Logically each piece of state is protected by a single lock object. Often that lock is the object whose fields are the state, but sometimes the lock is a completely different object. For instance an ADT may use a single (private) lock object to synchronize all accesses to fields of any of its internal objects. Or an ADT may use multiple locks to protect different groups of its objects.

Threads should synchronize on the protecting lock before accessing the data. This requirement applies not only to writes, but also to reads because otherwise one may observe the data in an invalid state. This invalid state may not only be due to transitory conditions during a mutation, but also because of memory system effects (because of local caching in a multiprocessor).
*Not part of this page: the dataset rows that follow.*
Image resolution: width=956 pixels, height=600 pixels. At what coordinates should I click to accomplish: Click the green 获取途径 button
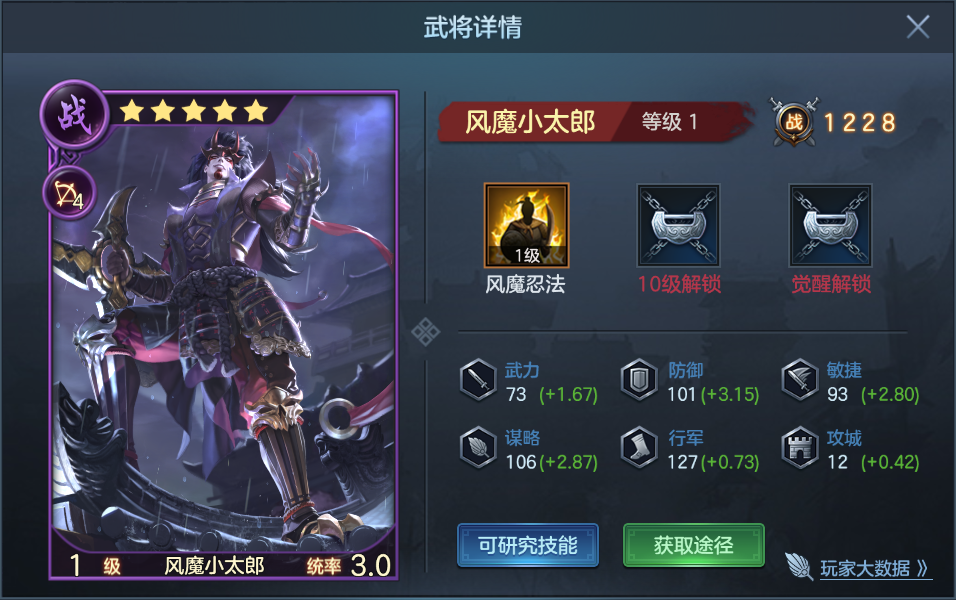tap(694, 546)
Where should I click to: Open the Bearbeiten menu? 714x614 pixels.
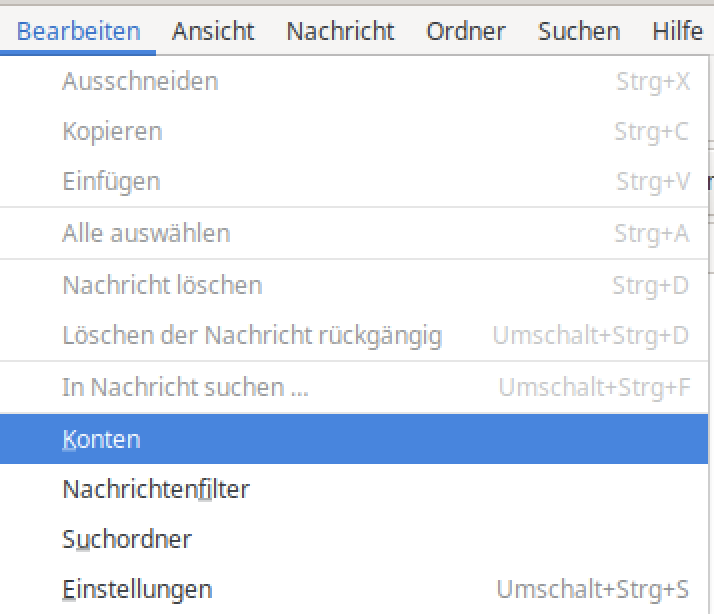point(79,31)
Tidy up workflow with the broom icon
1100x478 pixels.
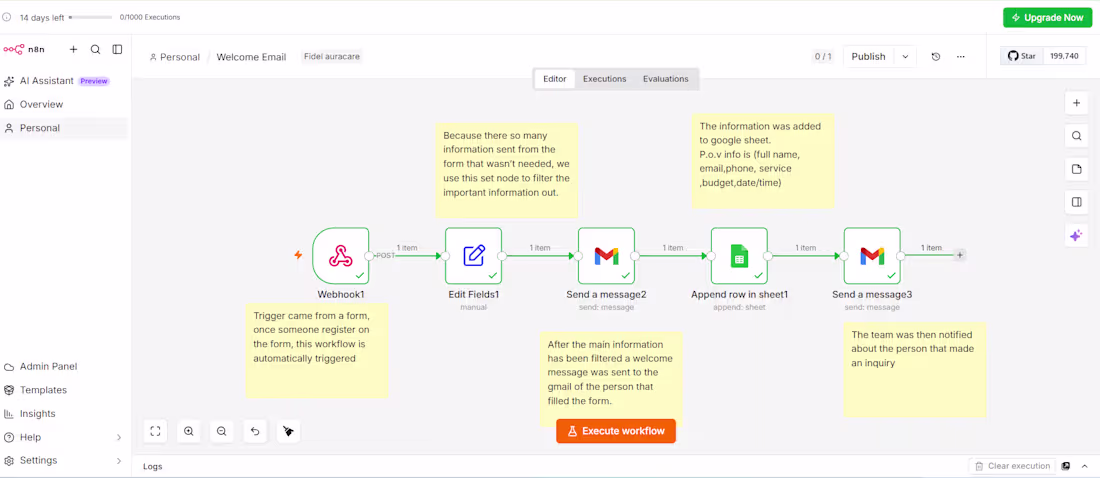pyautogui.click(x=288, y=431)
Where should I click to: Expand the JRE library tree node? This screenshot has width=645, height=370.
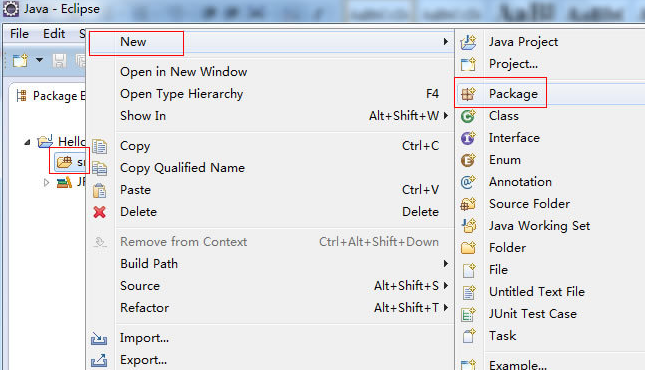(x=46, y=182)
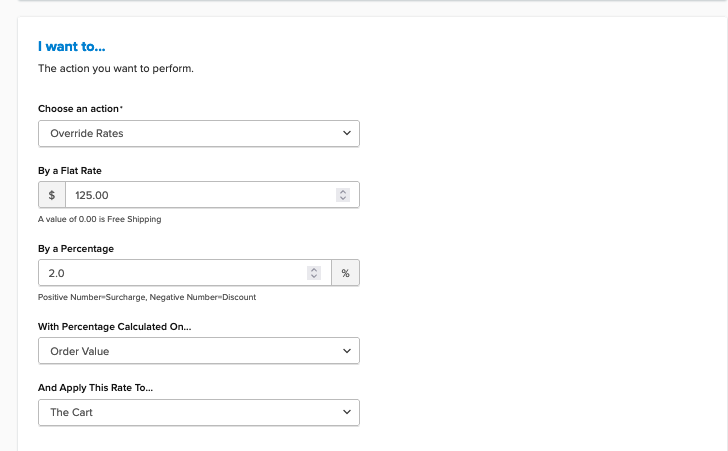This screenshot has height=451, width=728.
Task: Decrement percentage using the down stepper arrow
Action: [x=314, y=276]
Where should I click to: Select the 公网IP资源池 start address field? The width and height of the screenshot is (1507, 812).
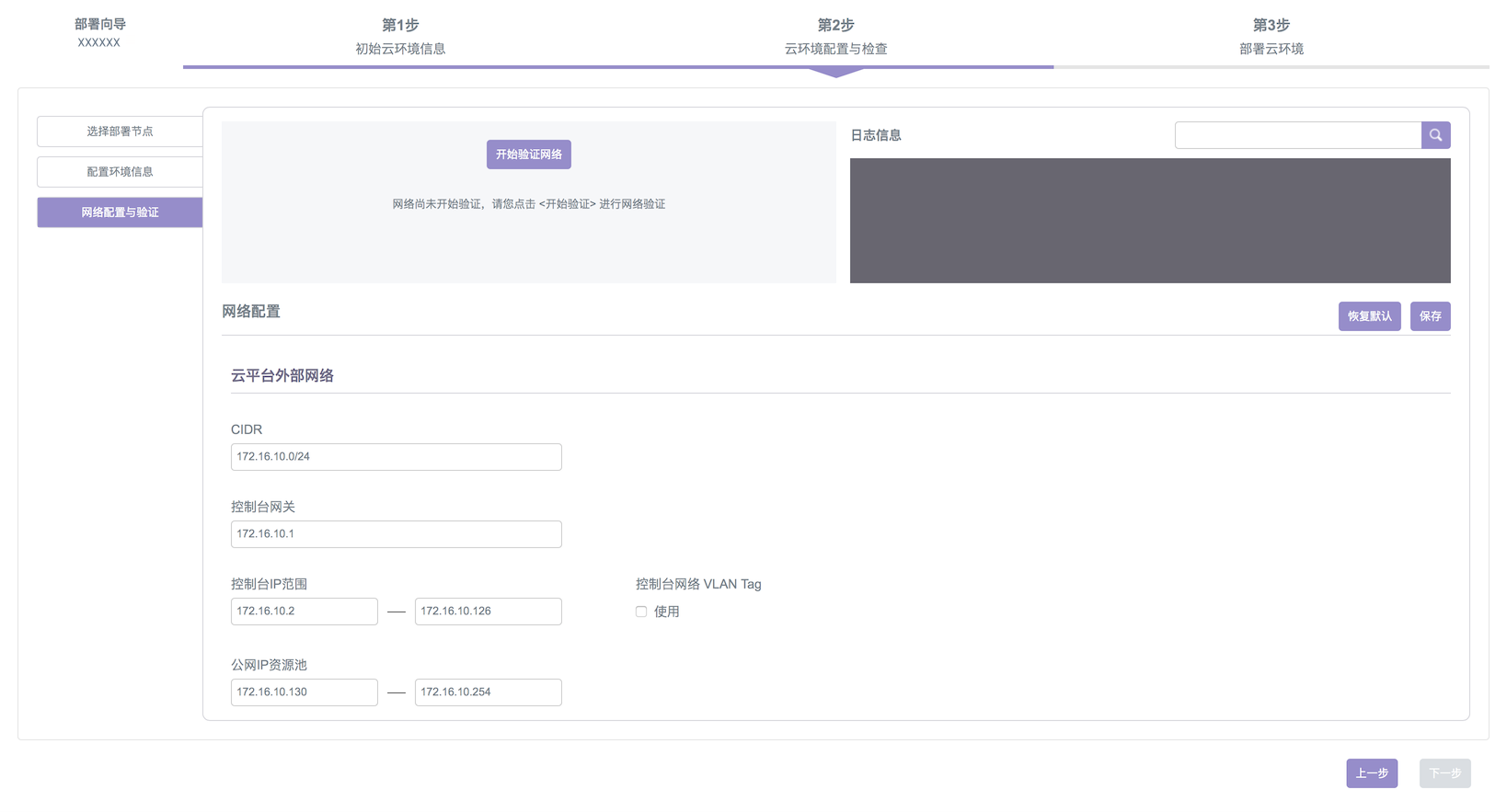[x=304, y=692]
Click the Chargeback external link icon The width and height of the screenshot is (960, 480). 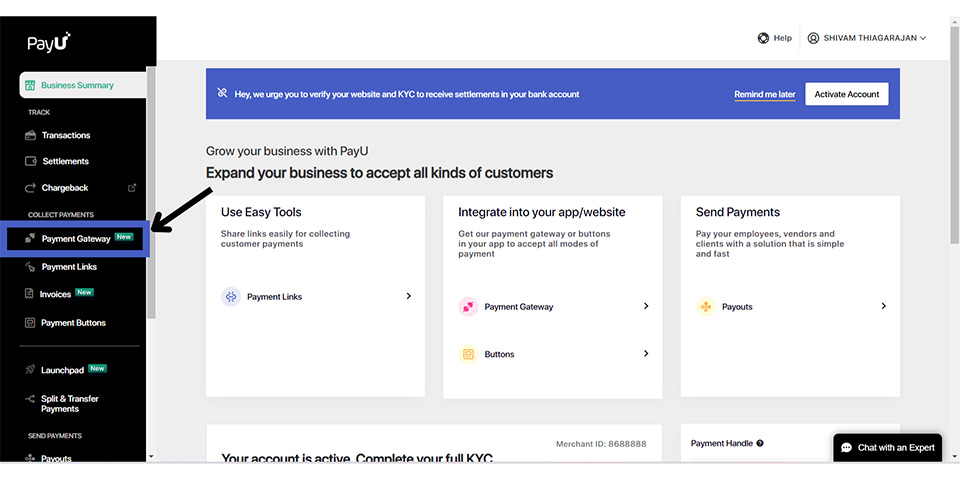133,187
For example, suppose that a method of the integer set ADT allocates a new array, initializes the elements and then assigns this array to the ints field. Another thread that does not properly synchronize may see the field change to point to a new array before the elements in that array are initialized.

Furthermore, if multiple locks are involved, and some actions on an ADT require accessing more than one, then it is essential that these locks be acquired in a fixed order or deadlock can easily ensue when threads access the locks in contrary orders.

If an ADT permits observational exposure, the client may not know what locks protect the state and what order in which to acquire locks. Not synchronizing on the lock or synchronizing on the wrong lock makes the results obtained almost meaningless, whereas synchronization in the wrong order may lead to deadlock. Thus observation exposure is only safe if the details of which objects protect which state is revealed and the required synchronization order is detailed. Such an interface may severly limit ADT implementation flexibility.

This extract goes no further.